[2009-03-20] “Computer Organization And Design”

“Computer Organization and Design” by David Patterson and John Hennessy is an introductory text on this subject for budding computer scientists and computer engineers. The field has been in a state of constant flux in recent times and this book serves as an excellent reference even for professionals, since its authors have kept it up-to-date with all the latest developments. The downside is that such a book becomes dated pretty quickly by its very nature, assuming the field continues its breakneck pace of development even into the near future.

The authors are the designers of two early and successful RISC microprocessor architectures (MIPS and SPARC) and this expertise is demonstrated very well in the book. They do not shy from providing details that other authors might have omitted in an introductory text. The flip side is that the book spends a lot of time on the architecture of a microprocessor and very little on the other aspects of computer architecture and design.

The book primarily uses the MIPS architecture to illustrate the concepts. It also uses the x86 architecture in places to illustrate more complex implementations of the basic ideas. The MIPS instruction set and architecture turns out to be fairly regular and minimal, making it a good example from the real world for teaching, unlike the x86 instruction set and architecture with its overwhelming complexity and idiosyncracies.

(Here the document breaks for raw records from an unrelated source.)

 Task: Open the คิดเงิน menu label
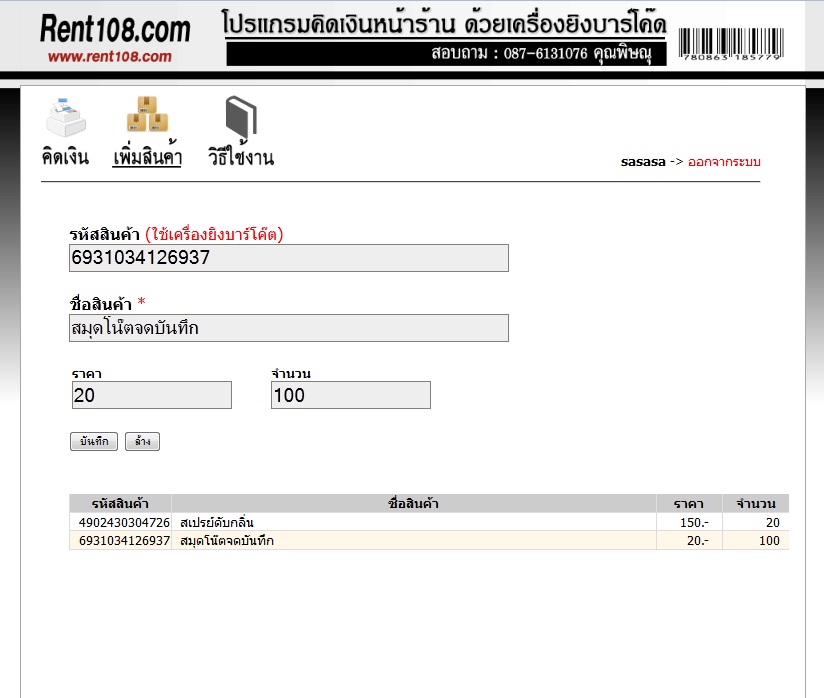65,157
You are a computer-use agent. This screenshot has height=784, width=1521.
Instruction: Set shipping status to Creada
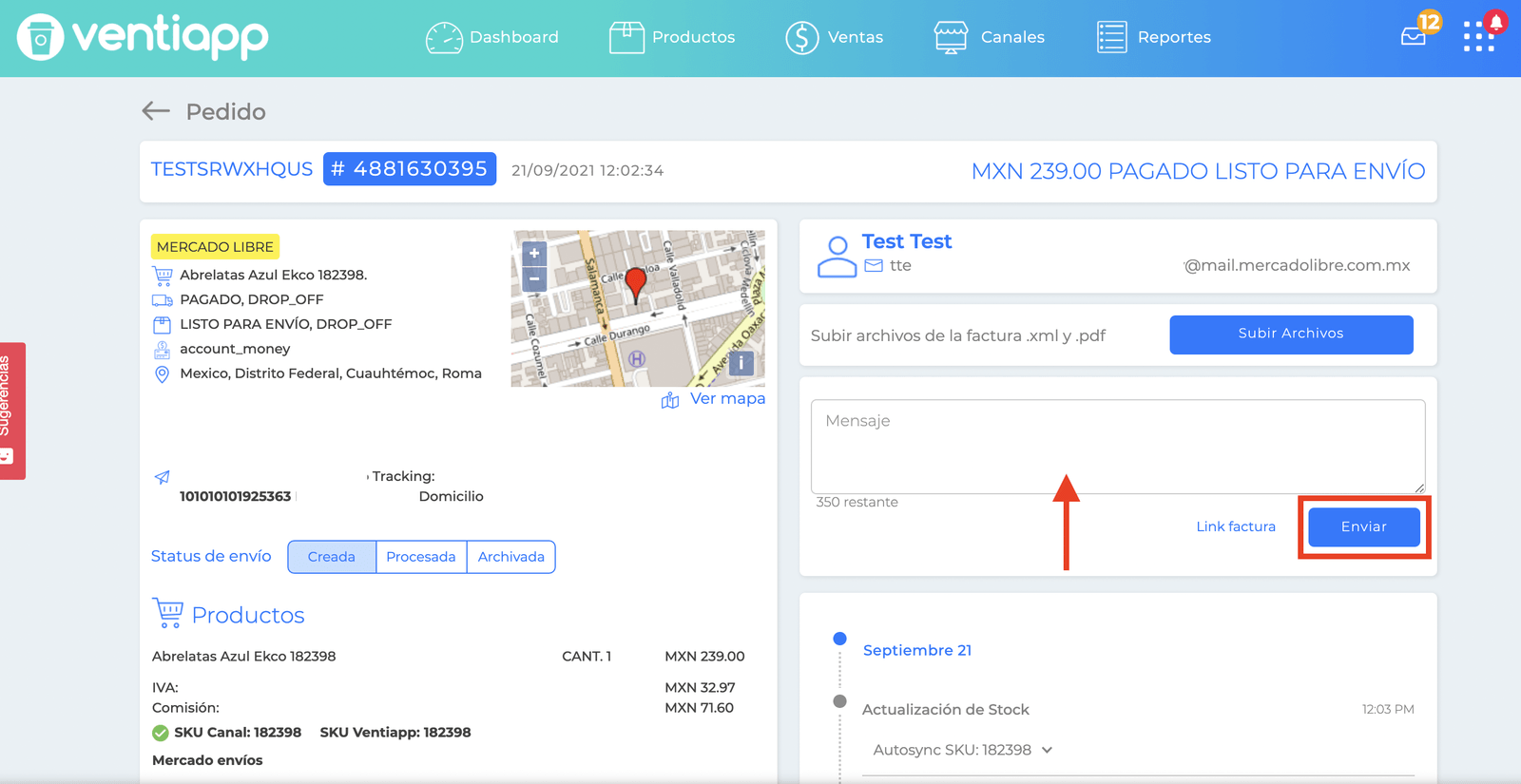coord(332,557)
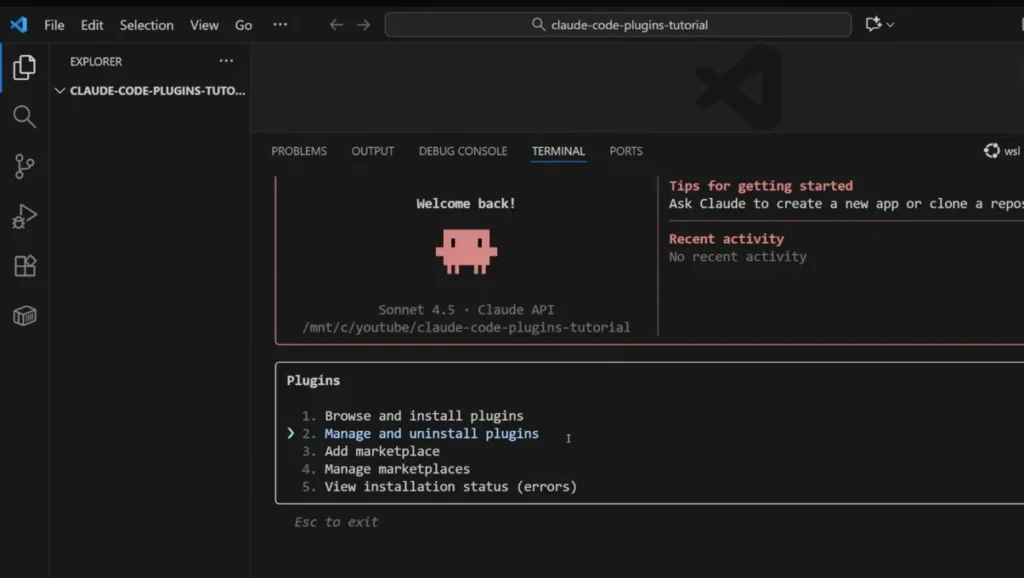This screenshot has height=578, width=1024.
Task: Open the Extensions view
Action: pyautogui.click(x=24, y=265)
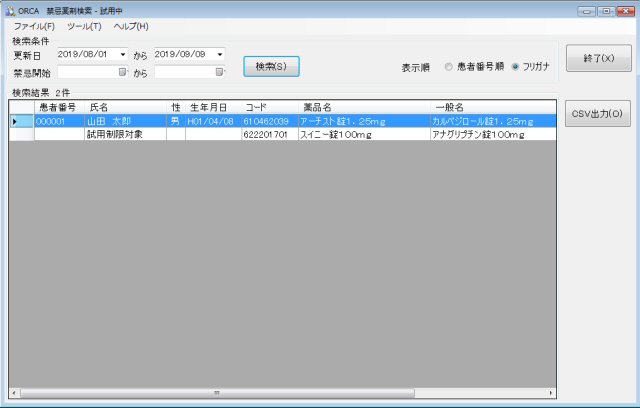
Task: Open the calendar picker for 禁忌開始 start date
Action: (123, 72)
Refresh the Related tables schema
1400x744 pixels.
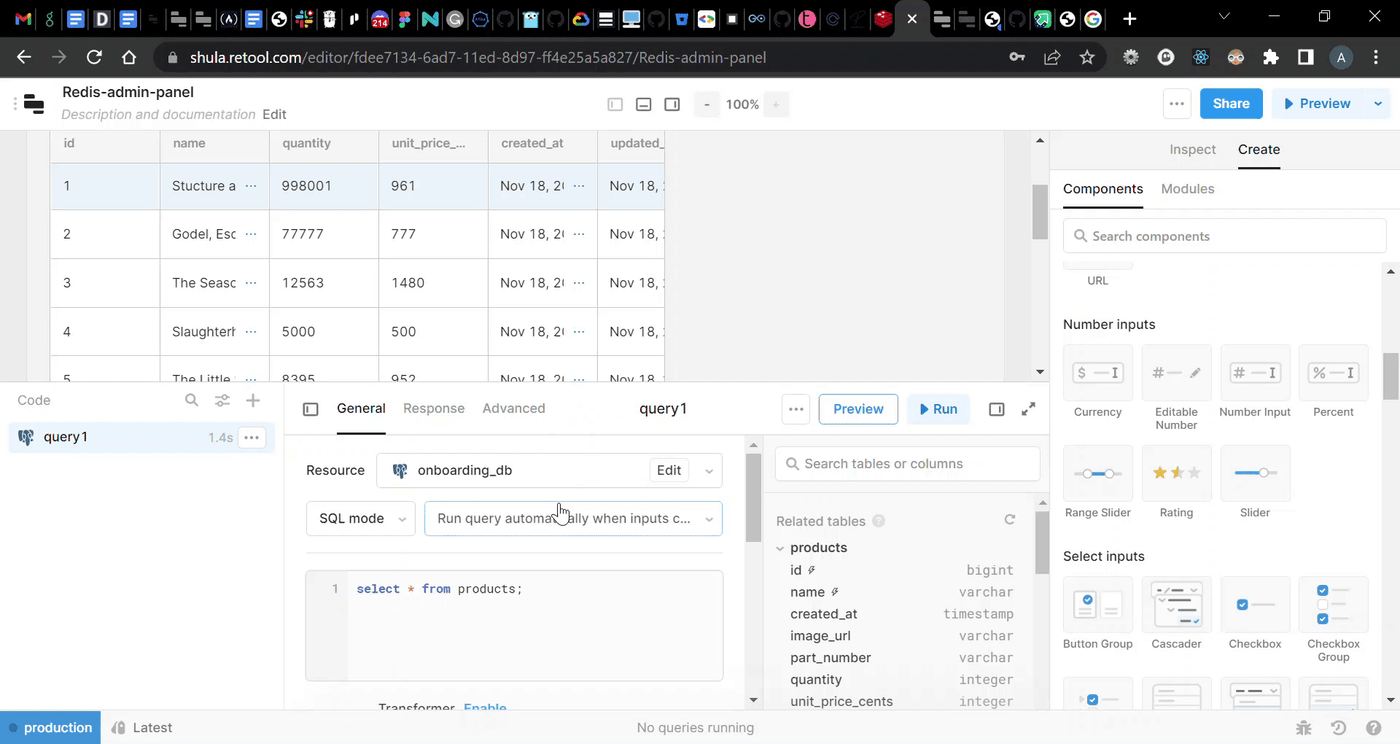(1009, 520)
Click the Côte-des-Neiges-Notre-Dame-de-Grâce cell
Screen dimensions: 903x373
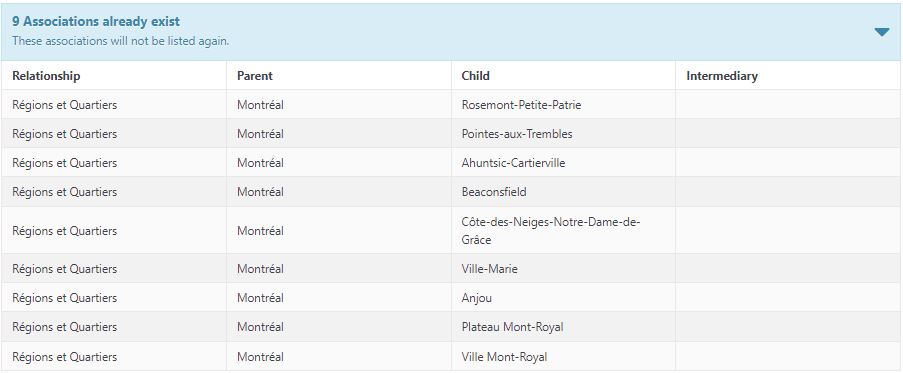[563, 230]
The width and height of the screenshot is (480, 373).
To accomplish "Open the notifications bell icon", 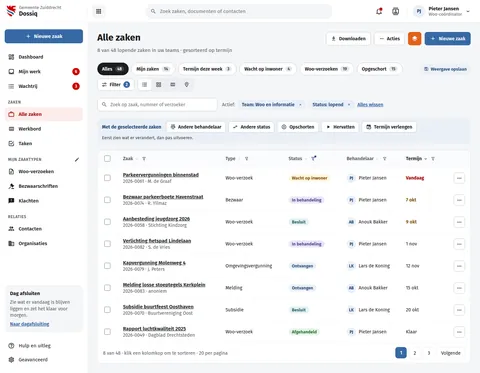I will 379,11.
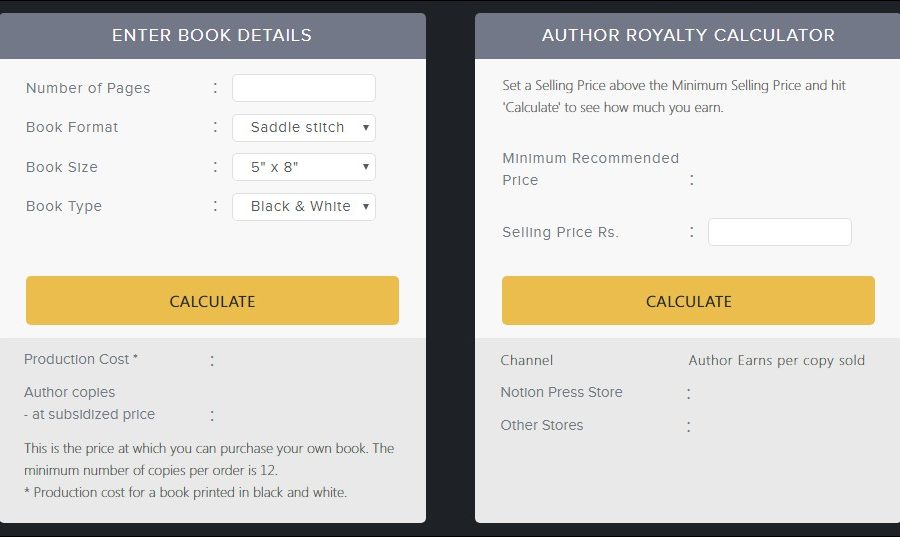Click the Notion Press Store row label
Image resolution: width=900 pixels, height=537 pixels.
561,392
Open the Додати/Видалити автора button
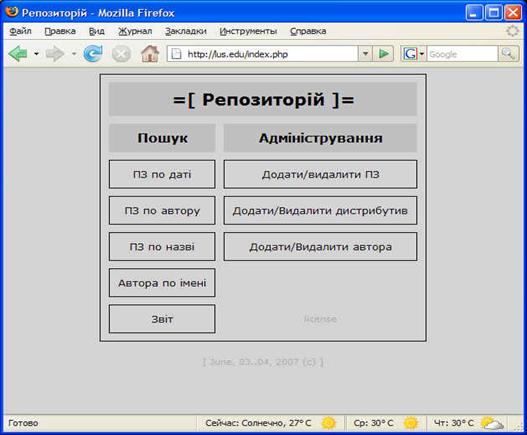 [320, 246]
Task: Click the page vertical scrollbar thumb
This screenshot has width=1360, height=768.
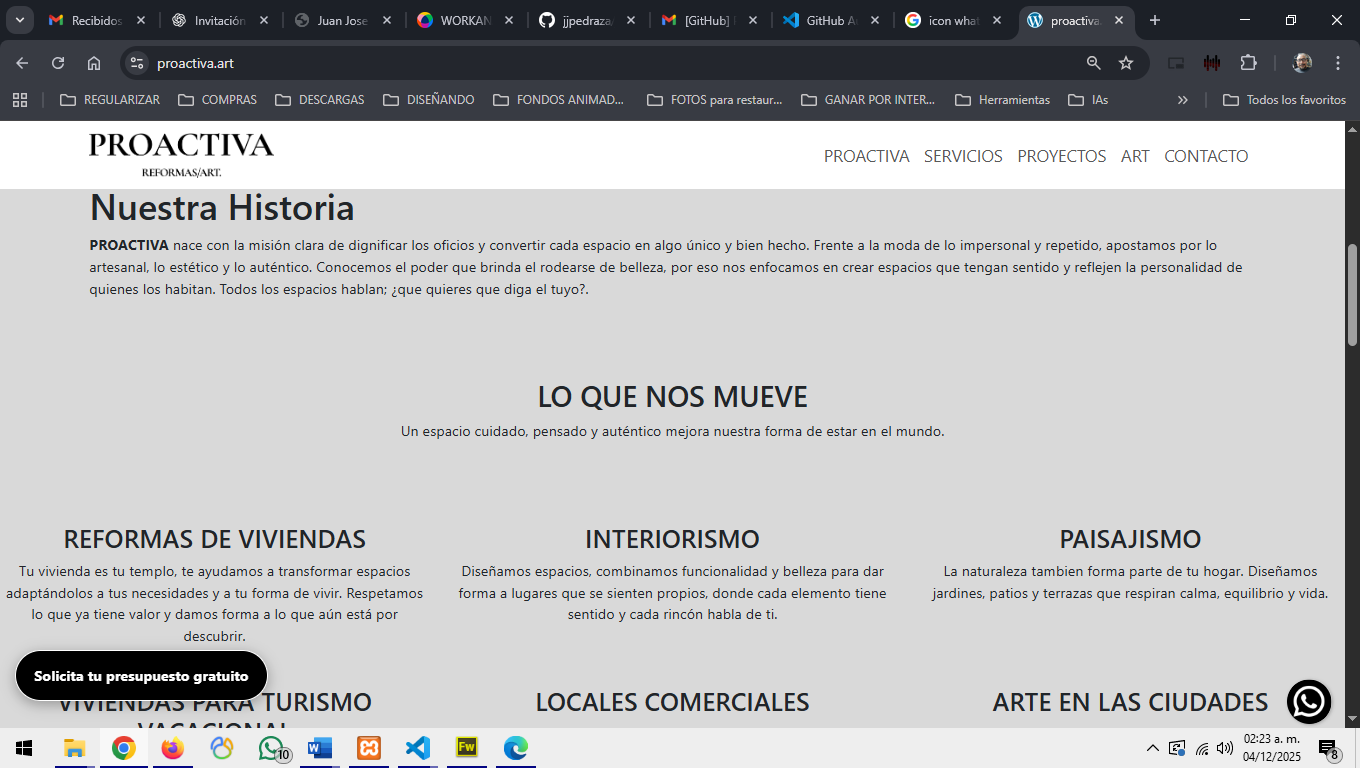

The book describes the basics of the MIPS instruction set and then shows how programmes in a high-level language are translated into this instruction set. It describes how instructions are decoded and executed, how arithmetic is implemented, how pipelining works, how caches work, etc. With each chapter, you explore the relevant parts of the MIPS instruction set and architecture. Throughout the book, the authors maintain their “quantitative approach” to this field by showing how to measure various things rather than just describing the concepts.

Quite a bit of the book's material has been moved to a companion CD making it a bit cumbersome to refer to that material, especially since the book makes references to this material throughout. This also means that the book is not as bulky as it would have been without the CD and that the authors have been able to provide more information on the CD than would have otherwise been possible in a regular book. I would have personally preferred the “Computers in the Real World” sections after each chapter on the CD rather than in the book since they are so incongruent to the material described in the book.

The book stands quite tall compared to the other books on this subject and its current popularity is entirely justified. I wish this book was available when I was studying computer science. If you are a practising computer programmer who graduated quite a while ago, you must get this book and go through it to keep up with the advances in modern microprocessors.